= Home business =

Small business operated from a home office

A home business or home-based business (HBB) is a small business that operates from the business owner's home office. In addition to location, home businesses are usually defined by having a very small number of employees, usually all immediate family of the business owner, in which case it is also a family business. Home businesses generally lack shop frontage, customer parking and street advertising signs. Such businesses are sometimes prohibited by residential zoning regulations.

Remote work has increased. Home offices compete with small commercial businesses and are cheaper to operate. It may also be possible to tax deduct some home expenses while running a home based business. High speed internet connections and smartphones help to make a home-based business a reality. Earlier home businesses had been where families lived on the second floor of their house while converting the first floor into a store, where upon close of business they would secure the first floor and retire to the upper floors. This type of home business is still done in some rural areas. Many home businesses are started off in a much smaller capacity whilst the owner is still employed elsewhere, and then expanded once they are proven to be profitable.

== Home-based business ==
The concept of home-based business, as opposed to the previous terminology of "cottage industry", first appeared in 1978. The phrase was coined by Marion Behr, the originator of a study to find out what businesses women throughout America were carrying on in their homes. The preview edition of Enterprising Women wrote about the search to gather information pertaining to home workers throughout the nation. Numerous magazines and organizations helped to disseminate information regarding the study. Ultimately 40,000 letters were received, many indicating the problems the respondents experienced while carrying on businesses from their homes.

Supplied records –
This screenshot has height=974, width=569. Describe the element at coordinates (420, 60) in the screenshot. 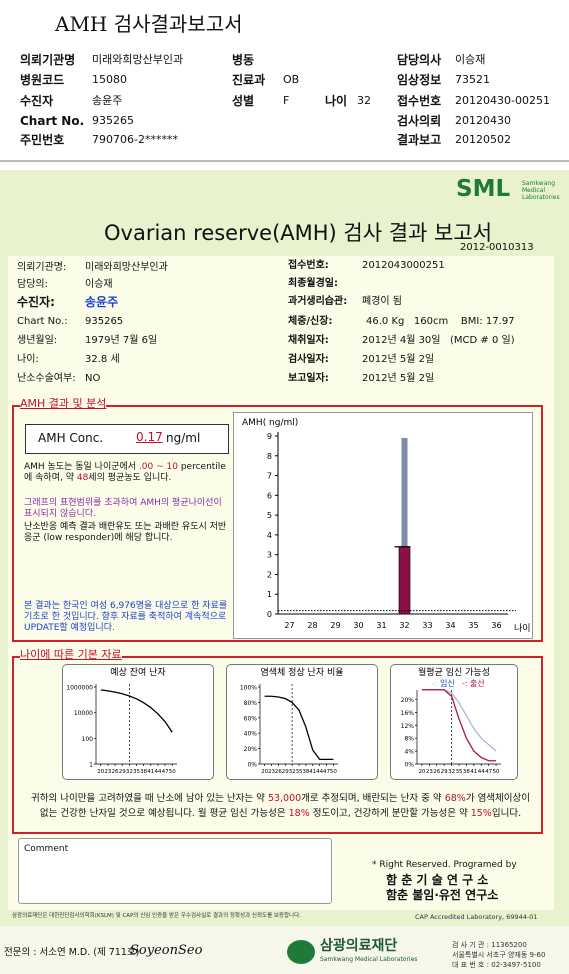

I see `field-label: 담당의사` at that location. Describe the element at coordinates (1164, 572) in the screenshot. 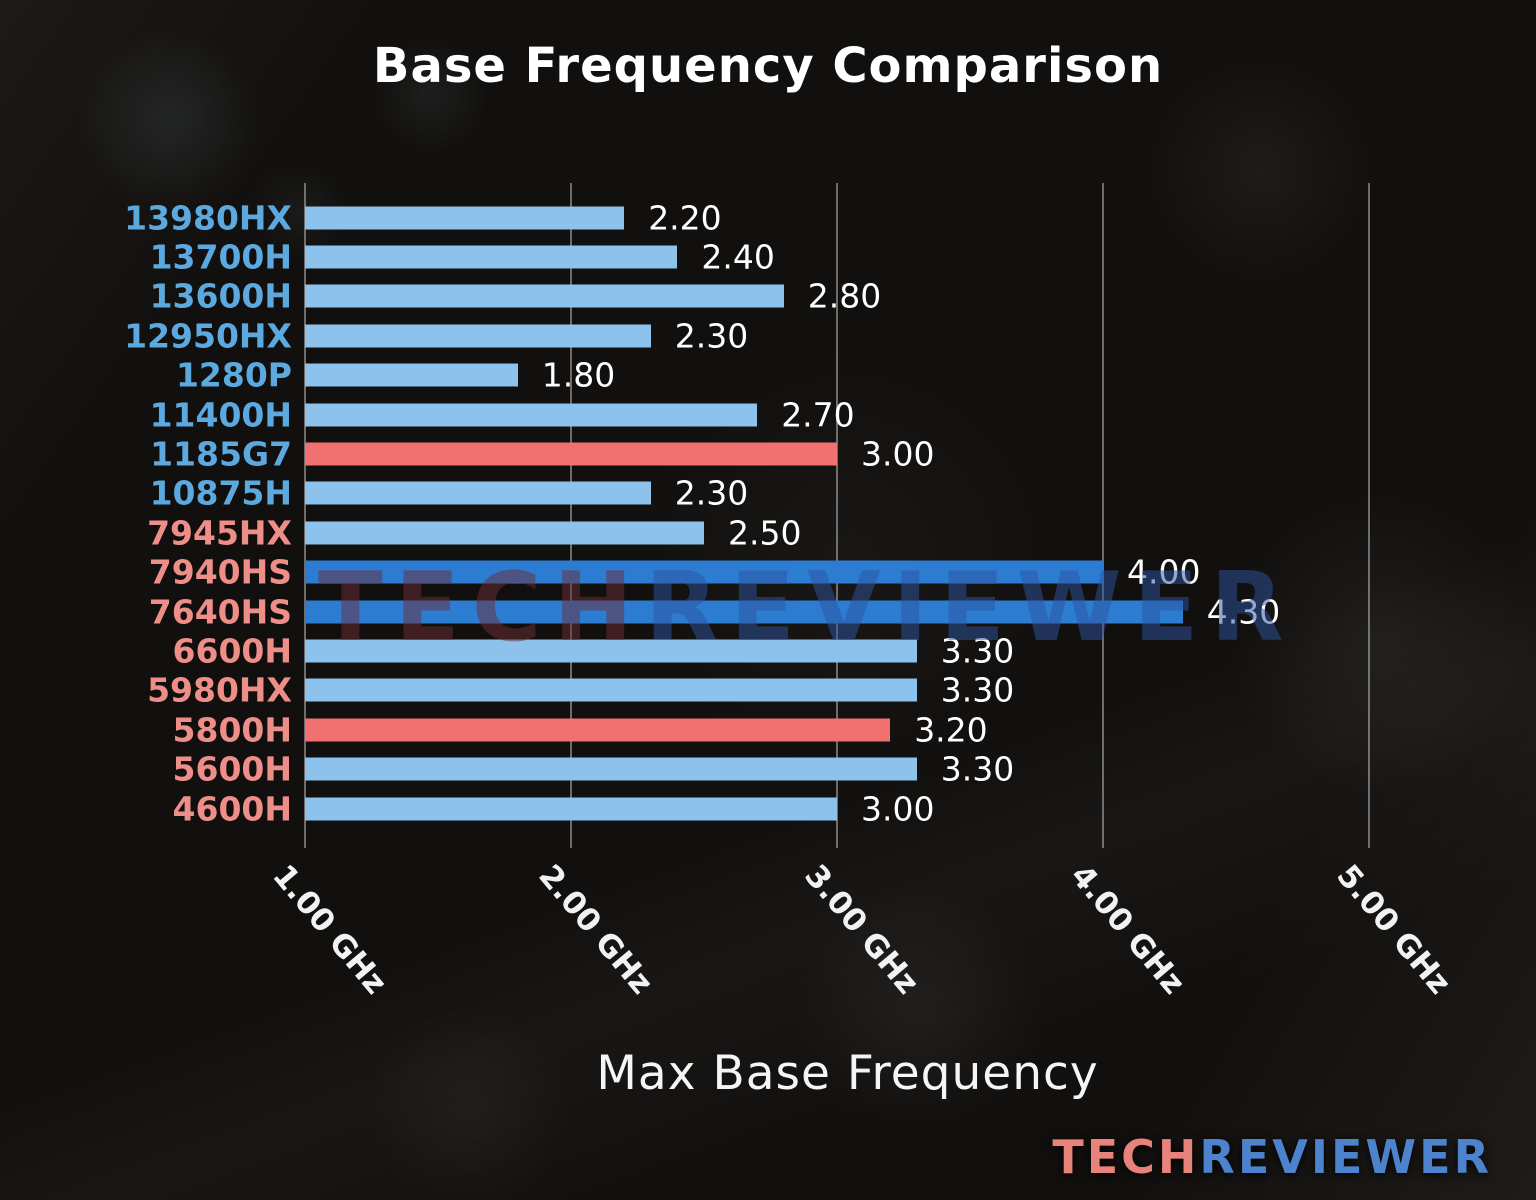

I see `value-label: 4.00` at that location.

...

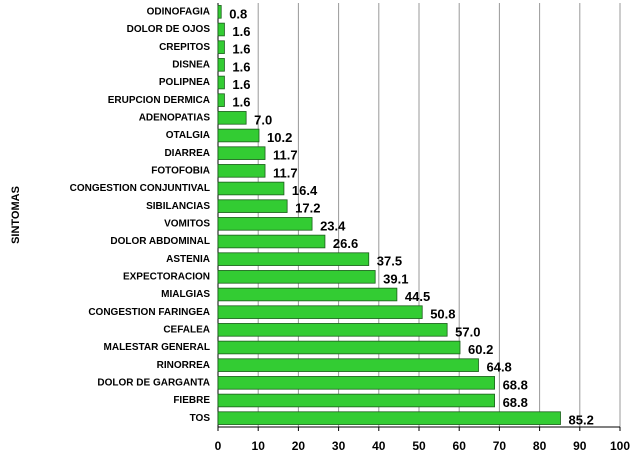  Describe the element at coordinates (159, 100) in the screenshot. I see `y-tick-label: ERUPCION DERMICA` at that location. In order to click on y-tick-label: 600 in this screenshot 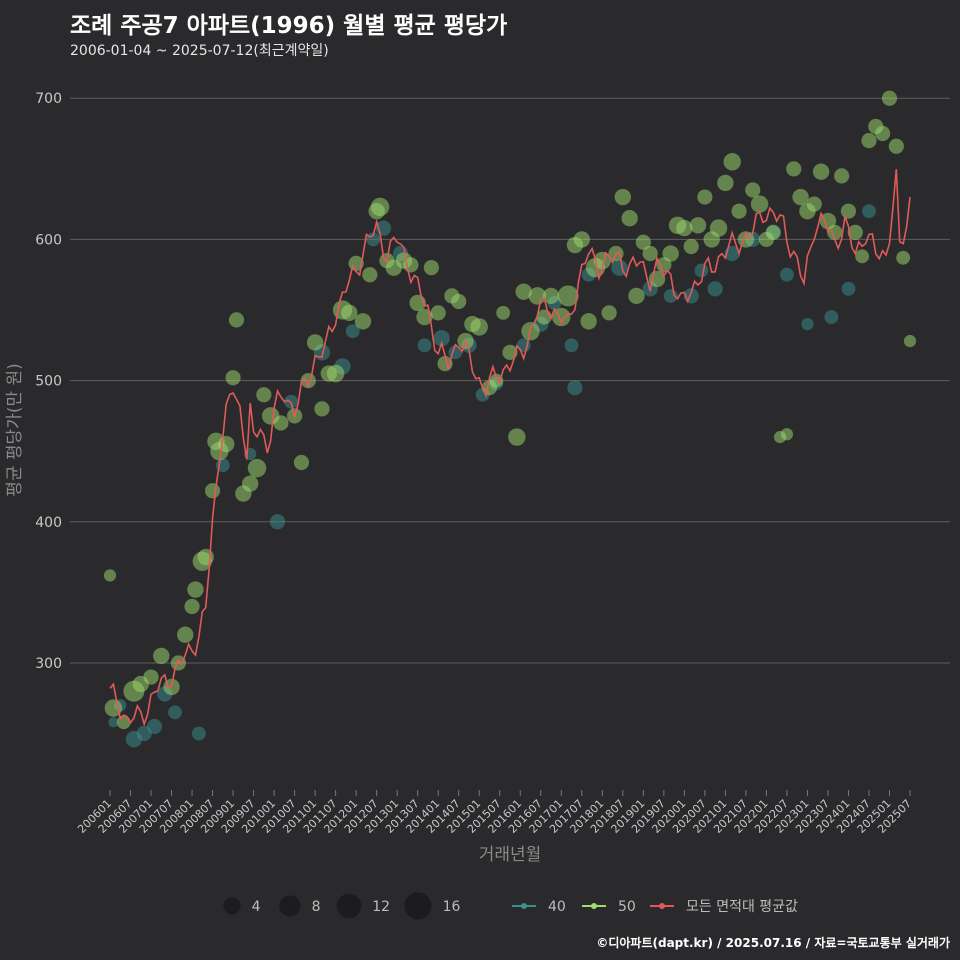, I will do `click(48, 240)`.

...

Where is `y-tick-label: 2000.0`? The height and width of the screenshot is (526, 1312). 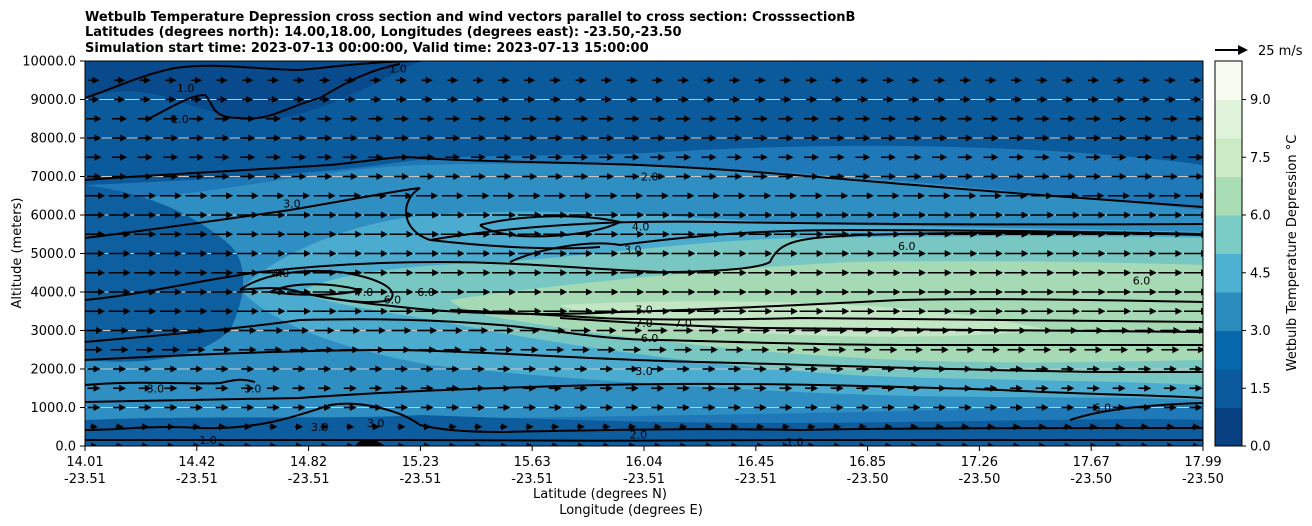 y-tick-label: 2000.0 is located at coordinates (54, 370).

Task instructions –
**1)** According to the home business article, what do home businesses generally lack? List every one it names.
**2)** Do the following statements agree with the home business article? Answer yes or no for each, quoting the deciding words. (a) The concept of home-based business first appeared in 1978. (b) The study drew 4,000 letters. (c) Home offices cost more to operate than small commercial businesses.
**3)** Go on with the home business article, picking up from its last sentence.

Answers to the tasks –
**1)**
shop frontage
customer parking
street advertising signs

**2)**
(a) Yes: "The concept of home-based business, as opposed to the previous terminology of "cottage industry", first appeared in 1978."
(b) No: "Ultimately 40,000 letters were received"
(c) No: "Home offices compete with small commercial businesses and are cheaper to operate."

**3)**
The problems were analyzed and confronted in two ways. In 1980 the National Alliance of Homebased Businesswomen was founded to combat the isolation expressed by the respondents as well as to fight the laws which made conducting their businesses difficult. Then Women Working Home: The Homebased Guide and Directory by Marion Behr and Wendy Lazar was published. It contained the stories of many women who ran home-based businesses throughout the country in many diverse fields, as well as information on business formation, conduct and compliance with the law. It sold 50,000 copies. During this time many national magazines wrote about these issues. At the White House Conference on Small Business in 1986, one of the major resolutions was a recommendation favoring lifting restrictions on home-based business. Despite restrictions that continue to be in place women-owned businesses made up about 42% of all U.S. businesses in 2022, providing jobs for nearly 9.4 million workers and producing roughly $1.9 trillion in yearly revenue.

The number of home businesses continues to grow due to the increases in technology. In Great Britain, 8 million people were running an online home-based business as of April 2013.Technology has significantly enhanced the economic benefits of home-based businesses by increasing productivity, reducing costs, and promoting innovation.

Licensing requirements for home-based businesses in the United States vary based on industry and location.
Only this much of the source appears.